-- Stored data --
┌──

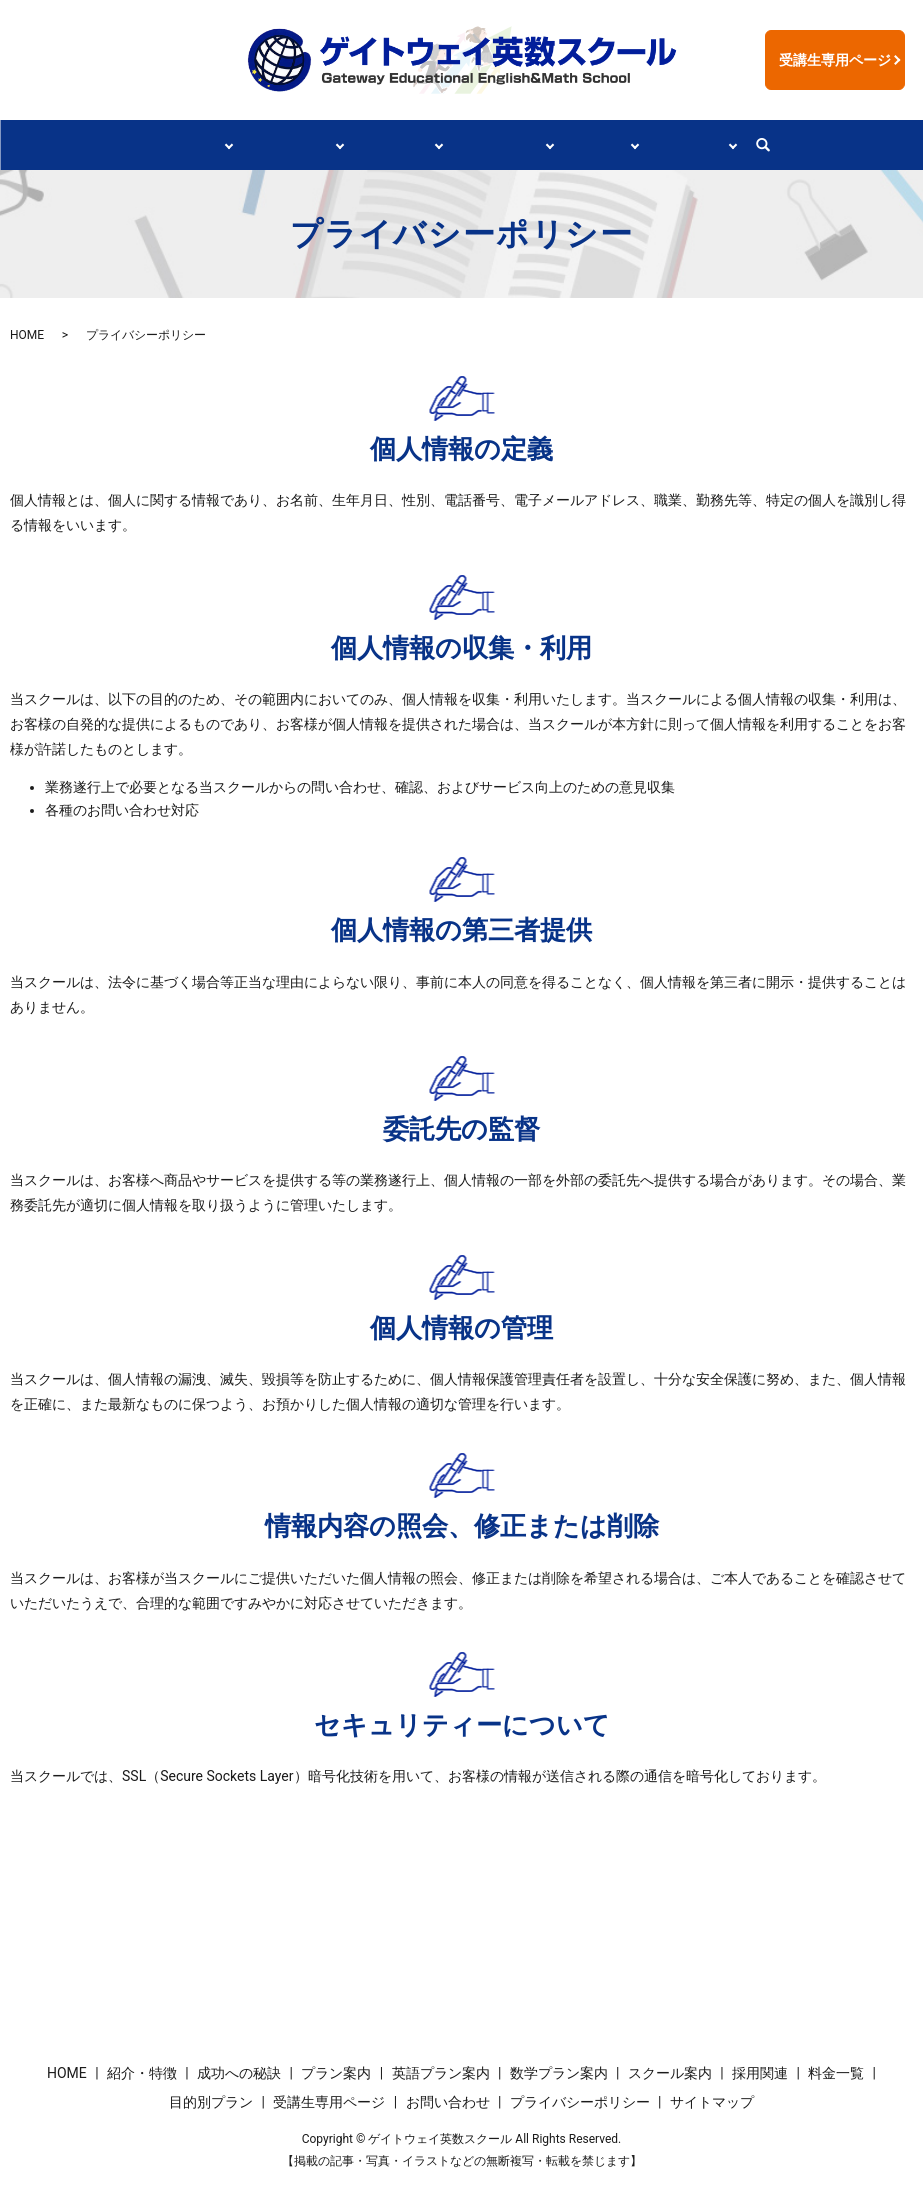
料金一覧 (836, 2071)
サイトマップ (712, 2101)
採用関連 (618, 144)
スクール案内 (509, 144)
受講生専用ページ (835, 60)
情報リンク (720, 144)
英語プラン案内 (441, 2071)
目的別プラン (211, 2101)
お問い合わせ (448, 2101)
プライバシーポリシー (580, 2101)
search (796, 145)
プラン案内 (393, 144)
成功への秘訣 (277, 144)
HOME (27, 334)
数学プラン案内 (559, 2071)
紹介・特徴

└──

-- Stated task --
Please copy the listing line for line, starting with the line that contains "サイトマップ (712, 2101)" and going on through the final line of the listing, both included.

-- Exercise answer --
サイトマップ (712, 2101)
採用関連 (618, 144)
スクール案内 (509, 144)
受講生専用ページ (835, 60)
情報リンク (720, 144)
英語プラン案内 (441, 2071)
目的別プラン (211, 2101)
お問い合わせ (448, 2101)
プライバシーポリシー (580, 2101)
search (796, 145)
プラン案内 (393, 144)
成功への秘訣 (277, 144)
HOME (27, 334)
数学プラン案内 (559, 2071)
紹介・特徴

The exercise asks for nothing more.